StrategyComm patternComm volume per stepOK intra?OK inter?
TP (lesson 06)2 AllReduce per layer × (fwd+bwd)large · per-layeryesno
FSDP (lesson 05)3 collectives per layer × (fwd+bwd)moderate · per-layeryesHSDP only
DDP (lesson 04)1 AllReduce per step (whole model)2 · params bytesyesyes (with overlap)
PP (lesson 07)Send/Recv per micro-batch per stagesmall · per stageyesyes
EP (lesson 09)2 AllToAll per MoE layer × (fwd+bwd)large · latency-dominatedyespainful

Read this table as a layout heuristic. TP on the innermost (fastest) axis. EP next to TP if your model is MoE. PP across nodes. DP/FSDP outermost, since DP's one AllReduce per step is the most overlap-friendly. This is the recipe used by Megatron-LM, Llama 3's training stack, DeepSpeed, and friends; lesson 10 makes it explicit.

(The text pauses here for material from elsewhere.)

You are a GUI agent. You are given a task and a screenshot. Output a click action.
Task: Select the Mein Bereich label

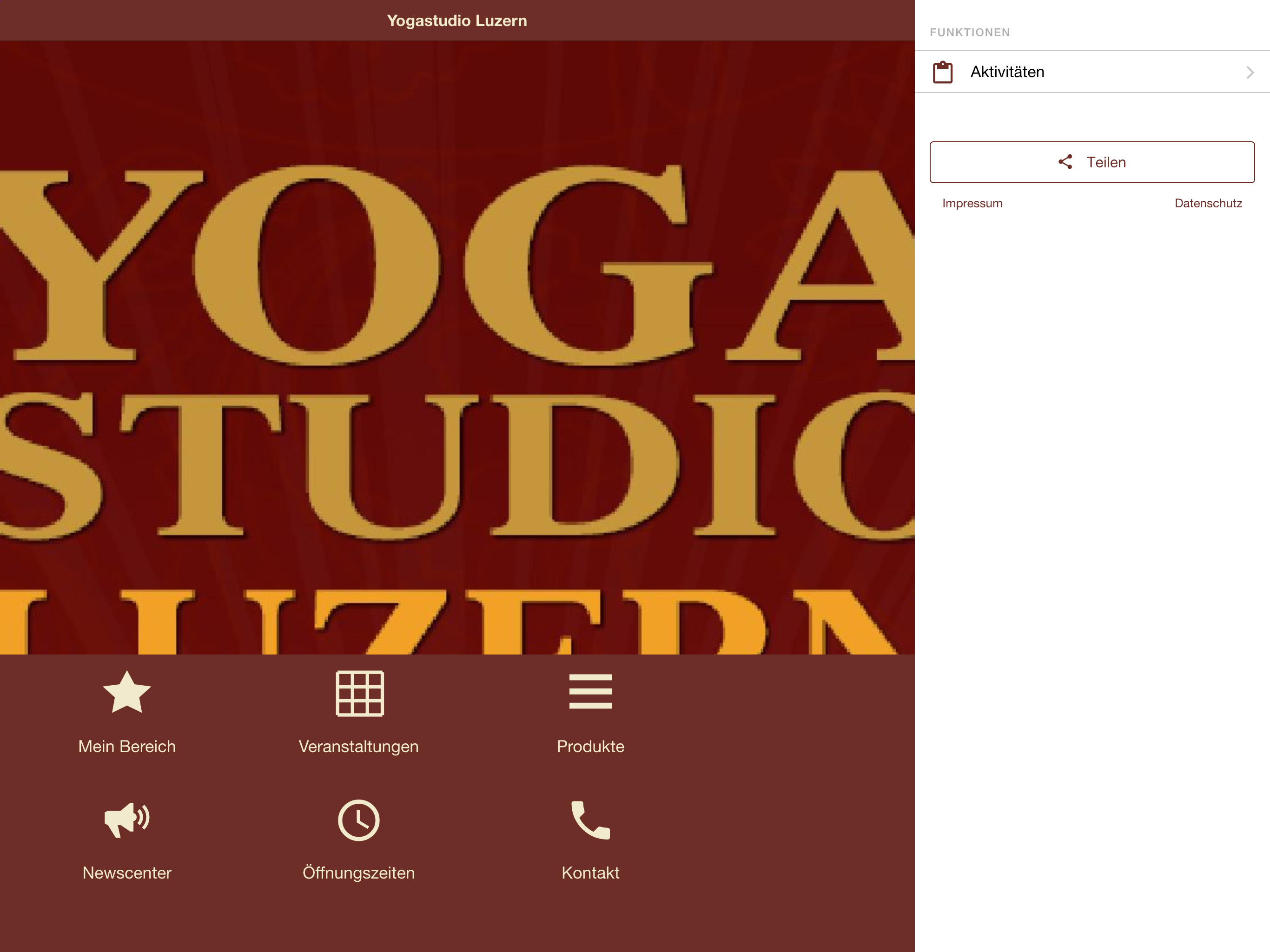127,746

Topology details that occasionally matter

Interactive · which parallelism survives this fabric?

Set node count, intra-node BW, inter-node BW, and the model size. The widget computes the per-step communication cost of each parallelism strategy and overlays it on a "step time" line. Anything above the line is bottlenecked by communication.

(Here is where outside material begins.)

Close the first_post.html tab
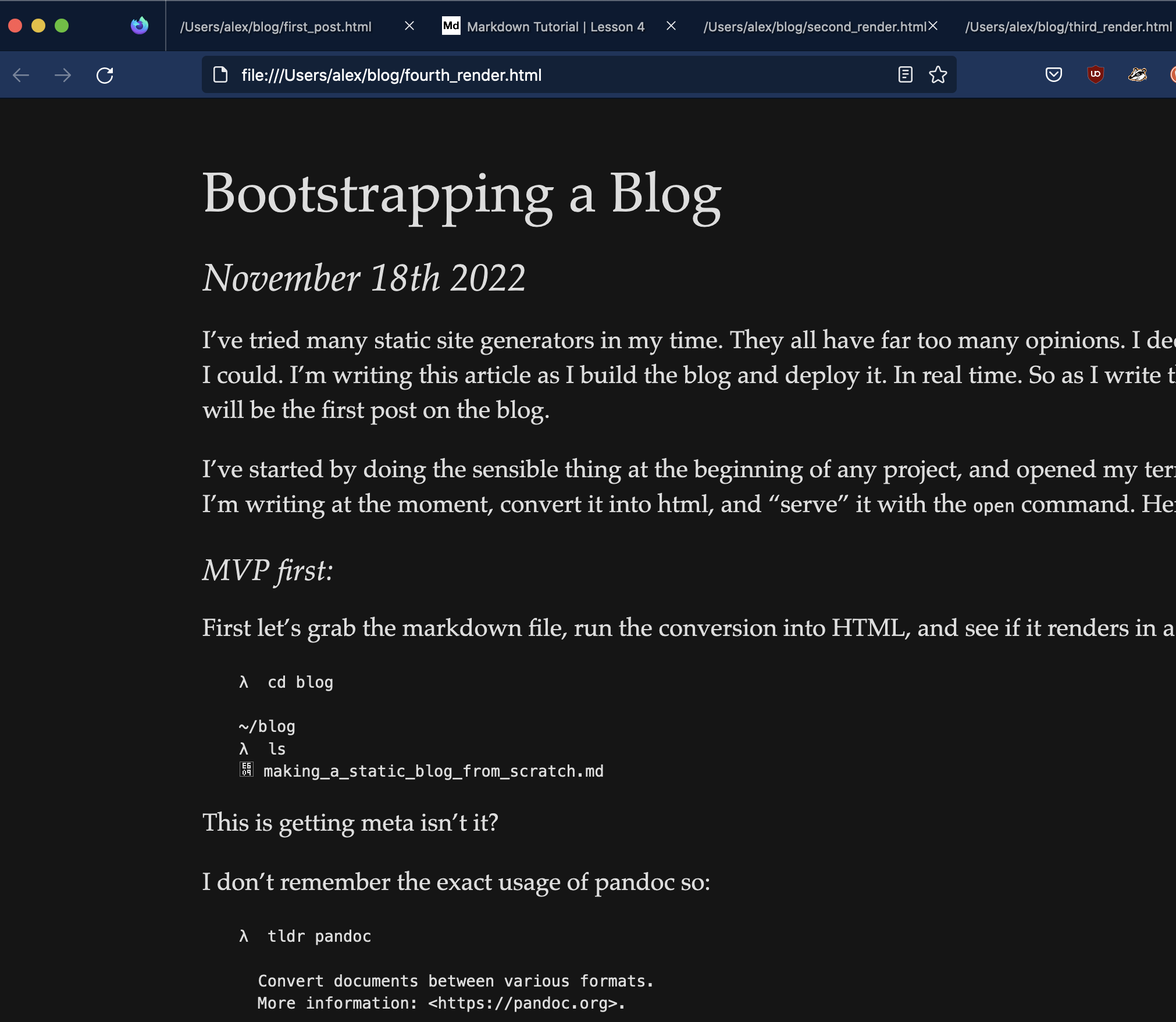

Per-step comm cost as a fraction of step time
Stacked bars show comm cost for each strategy on a hypothetical 7B-class model with 32 layers, batch 16, sequence 4k. Anything > 100% is comm-bound on this fabric.
TP (intra)
FSDP (intra)
FSDP (across all)
DDP (across all)
Takeaway
Four bandwidth numbers explain almost every parallelism rule in this series. NVLink is to IB what HBM is to NVLink — roughly an order of magnitude per step down the pyramid. Strategies that communicate per layer (TP, FSDP) want NVLink; strategies that communicate per step (DDP) or per stage (PP) tolerate IB.